## Passage provided:
Working Class Complaints

I find it really interesting how so far, across the Victorian literature we have read there’s a lot of thematic commonalities, particularly in regards to the treatment of the working class. This makes perfect sense considering the historical context, with the Industrial Revolution changing the makeup of the work force and the looming threat of revolution after both the American and French Revolution. In my blog post last week I touched on the racial aspects and comparisons used in the readings we had done. The poems from last week, however, instead of appealing to their audience through the degradation of the work class by comparing them to members of lower racial and socioeconomic. status, there was a greater call to religion and its corruption as a place of blame for the conditions the working class experienced. For example, in “The Chimney Sweeper”, the final couplet reads, “And are gone to praise God & his Priest & King/ Who make up a heaven of our misery.” These lines suggest that the elite are not only turn a blind eye to the misery of the working class but also that they revel in it and even prosper from it.

## Listed entries:
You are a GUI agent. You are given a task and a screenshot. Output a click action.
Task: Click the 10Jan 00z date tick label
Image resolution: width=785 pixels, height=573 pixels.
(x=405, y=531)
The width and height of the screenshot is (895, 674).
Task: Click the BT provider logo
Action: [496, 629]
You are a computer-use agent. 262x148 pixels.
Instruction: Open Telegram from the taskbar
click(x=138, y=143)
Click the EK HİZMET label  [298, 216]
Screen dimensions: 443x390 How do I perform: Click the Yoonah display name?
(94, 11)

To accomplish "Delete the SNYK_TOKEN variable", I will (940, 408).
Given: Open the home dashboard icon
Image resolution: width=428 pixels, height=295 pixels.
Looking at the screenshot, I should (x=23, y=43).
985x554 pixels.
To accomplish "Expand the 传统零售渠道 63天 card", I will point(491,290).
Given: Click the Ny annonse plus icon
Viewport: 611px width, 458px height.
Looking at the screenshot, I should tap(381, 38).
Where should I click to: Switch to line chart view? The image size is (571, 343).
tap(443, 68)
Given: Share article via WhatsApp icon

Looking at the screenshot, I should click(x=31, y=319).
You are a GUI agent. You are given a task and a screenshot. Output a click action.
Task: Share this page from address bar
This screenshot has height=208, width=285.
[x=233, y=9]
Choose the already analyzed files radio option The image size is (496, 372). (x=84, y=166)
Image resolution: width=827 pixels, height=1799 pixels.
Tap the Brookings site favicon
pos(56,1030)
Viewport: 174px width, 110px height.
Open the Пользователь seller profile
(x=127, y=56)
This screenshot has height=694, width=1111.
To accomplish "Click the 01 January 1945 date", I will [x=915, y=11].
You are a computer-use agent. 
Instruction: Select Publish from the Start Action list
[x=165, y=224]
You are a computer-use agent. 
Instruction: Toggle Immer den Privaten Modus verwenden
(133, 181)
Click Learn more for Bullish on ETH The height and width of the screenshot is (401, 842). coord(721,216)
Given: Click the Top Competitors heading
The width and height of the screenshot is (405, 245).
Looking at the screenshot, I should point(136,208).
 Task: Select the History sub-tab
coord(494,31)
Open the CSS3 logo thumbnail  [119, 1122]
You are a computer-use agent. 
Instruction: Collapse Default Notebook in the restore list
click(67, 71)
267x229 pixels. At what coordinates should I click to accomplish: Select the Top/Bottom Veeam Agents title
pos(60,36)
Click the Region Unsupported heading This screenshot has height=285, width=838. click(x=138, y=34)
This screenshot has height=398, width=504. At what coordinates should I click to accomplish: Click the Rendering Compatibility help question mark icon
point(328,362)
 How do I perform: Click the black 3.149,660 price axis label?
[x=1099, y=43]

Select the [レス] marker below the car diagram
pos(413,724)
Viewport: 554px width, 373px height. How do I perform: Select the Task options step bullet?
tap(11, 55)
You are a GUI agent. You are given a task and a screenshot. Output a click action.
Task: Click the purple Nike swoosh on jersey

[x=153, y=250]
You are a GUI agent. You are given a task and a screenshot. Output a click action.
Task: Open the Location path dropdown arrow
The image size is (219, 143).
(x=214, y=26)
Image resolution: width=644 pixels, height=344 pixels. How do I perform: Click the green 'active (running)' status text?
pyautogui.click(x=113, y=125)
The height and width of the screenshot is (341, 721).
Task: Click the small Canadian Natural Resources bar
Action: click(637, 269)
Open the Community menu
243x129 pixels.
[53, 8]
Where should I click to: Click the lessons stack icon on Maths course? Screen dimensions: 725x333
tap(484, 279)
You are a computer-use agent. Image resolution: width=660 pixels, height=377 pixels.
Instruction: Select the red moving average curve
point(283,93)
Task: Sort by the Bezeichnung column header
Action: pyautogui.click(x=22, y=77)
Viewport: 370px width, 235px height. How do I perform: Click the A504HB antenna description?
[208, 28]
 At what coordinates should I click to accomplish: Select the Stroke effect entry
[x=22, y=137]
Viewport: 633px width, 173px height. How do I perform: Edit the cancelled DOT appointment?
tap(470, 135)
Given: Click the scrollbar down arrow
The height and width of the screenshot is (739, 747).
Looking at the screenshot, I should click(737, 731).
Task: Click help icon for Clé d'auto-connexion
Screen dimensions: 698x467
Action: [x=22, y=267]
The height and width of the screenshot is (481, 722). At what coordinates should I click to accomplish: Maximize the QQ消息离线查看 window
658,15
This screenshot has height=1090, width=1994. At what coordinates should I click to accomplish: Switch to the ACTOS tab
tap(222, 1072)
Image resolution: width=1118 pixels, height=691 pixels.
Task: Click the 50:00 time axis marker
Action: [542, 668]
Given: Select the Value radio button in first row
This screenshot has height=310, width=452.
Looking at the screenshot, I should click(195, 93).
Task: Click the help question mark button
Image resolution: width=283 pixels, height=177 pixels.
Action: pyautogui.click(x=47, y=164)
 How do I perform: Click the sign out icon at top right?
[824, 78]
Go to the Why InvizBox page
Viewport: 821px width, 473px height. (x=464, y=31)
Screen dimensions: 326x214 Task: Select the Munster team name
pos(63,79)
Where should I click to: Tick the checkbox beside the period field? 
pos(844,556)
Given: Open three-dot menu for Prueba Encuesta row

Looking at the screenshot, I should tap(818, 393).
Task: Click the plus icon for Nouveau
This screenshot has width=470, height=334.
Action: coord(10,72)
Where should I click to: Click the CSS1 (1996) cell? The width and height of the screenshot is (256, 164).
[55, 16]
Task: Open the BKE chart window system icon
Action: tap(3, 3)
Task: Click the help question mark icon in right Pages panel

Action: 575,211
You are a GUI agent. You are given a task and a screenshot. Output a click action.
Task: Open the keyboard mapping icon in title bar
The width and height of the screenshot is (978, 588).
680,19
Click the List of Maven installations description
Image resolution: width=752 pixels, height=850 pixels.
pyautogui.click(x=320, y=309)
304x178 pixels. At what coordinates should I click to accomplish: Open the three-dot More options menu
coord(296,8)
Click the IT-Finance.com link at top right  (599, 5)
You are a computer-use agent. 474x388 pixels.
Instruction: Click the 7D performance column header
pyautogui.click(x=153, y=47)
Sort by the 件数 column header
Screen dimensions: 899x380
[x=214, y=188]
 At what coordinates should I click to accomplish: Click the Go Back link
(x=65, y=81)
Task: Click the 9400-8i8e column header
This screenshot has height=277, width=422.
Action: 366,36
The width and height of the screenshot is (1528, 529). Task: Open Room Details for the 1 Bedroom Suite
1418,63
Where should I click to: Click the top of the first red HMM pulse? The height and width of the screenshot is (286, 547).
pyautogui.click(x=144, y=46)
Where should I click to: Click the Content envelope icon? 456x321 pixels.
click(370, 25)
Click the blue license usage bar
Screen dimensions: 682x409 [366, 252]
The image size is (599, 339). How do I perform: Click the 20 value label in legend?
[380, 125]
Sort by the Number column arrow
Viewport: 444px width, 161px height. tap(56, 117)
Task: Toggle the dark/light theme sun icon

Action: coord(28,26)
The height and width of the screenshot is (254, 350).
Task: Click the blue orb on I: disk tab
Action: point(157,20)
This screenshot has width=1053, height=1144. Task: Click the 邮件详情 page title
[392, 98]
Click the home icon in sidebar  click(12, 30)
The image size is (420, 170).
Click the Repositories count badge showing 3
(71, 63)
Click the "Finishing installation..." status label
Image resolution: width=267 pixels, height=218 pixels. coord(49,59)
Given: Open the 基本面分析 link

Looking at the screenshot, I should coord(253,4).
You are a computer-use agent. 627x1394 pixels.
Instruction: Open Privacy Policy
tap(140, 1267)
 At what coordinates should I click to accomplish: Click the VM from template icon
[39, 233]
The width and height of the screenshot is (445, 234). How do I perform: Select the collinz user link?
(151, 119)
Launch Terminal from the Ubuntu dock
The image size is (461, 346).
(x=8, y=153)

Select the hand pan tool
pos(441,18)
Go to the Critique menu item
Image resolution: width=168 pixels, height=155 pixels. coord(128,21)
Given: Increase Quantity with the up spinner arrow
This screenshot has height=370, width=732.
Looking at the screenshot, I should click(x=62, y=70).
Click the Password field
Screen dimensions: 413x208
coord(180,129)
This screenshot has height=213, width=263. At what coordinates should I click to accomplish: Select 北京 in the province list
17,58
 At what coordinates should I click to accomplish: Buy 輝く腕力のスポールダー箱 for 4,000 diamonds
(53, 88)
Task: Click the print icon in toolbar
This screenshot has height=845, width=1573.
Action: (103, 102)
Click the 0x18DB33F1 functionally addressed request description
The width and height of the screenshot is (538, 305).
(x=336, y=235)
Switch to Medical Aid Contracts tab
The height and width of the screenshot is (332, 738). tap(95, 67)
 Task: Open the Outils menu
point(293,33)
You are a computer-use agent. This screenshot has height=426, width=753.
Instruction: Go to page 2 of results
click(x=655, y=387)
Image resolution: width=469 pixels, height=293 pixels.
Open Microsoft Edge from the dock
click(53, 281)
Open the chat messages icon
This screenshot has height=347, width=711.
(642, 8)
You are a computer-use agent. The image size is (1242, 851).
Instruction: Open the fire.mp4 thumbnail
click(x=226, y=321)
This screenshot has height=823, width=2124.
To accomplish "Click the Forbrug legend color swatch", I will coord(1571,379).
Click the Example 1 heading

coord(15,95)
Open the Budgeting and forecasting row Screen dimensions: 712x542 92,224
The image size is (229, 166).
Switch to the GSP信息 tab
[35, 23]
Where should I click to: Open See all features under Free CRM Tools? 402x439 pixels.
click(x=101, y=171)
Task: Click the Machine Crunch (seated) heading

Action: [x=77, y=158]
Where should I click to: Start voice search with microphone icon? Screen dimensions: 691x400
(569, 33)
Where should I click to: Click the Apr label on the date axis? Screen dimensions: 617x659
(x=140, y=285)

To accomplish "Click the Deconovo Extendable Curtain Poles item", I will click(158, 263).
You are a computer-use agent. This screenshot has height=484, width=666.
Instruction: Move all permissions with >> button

## Directions for this task:
Write the next part of the blog post on the working class in Victorian literature, starting right after its final sentence.

## Exercise answer:
In reading Harriet Martineau’s Society in America, Vol. 1 and Thomas Carlyle’s Past and Present I have noticed a thematic similarity in their call for a truer implementation of Democracy. Despite focusing on different aspects of democracy, Carlyle talking about better treatment of the working class and Martineau about women having no political power, both authors’ identify flawed aspects of democracy that fail to foster equality. I found it interesting, however, how Carlyle’s piece was more defensive and appeared to be a suggestion for preemptive changes to keep working class people from rebelling as they did in France. Martineau on the other hand, as a feminist advocating for women’s rights is more in tune with the community she is advocating for. These gender and class differences between the two attributes to the tone of both works. For example, Carlyle being a member of the socially elite, advocating for working class peoples out of fear of sociopolitical disruption, emphasizes his perceived superiority.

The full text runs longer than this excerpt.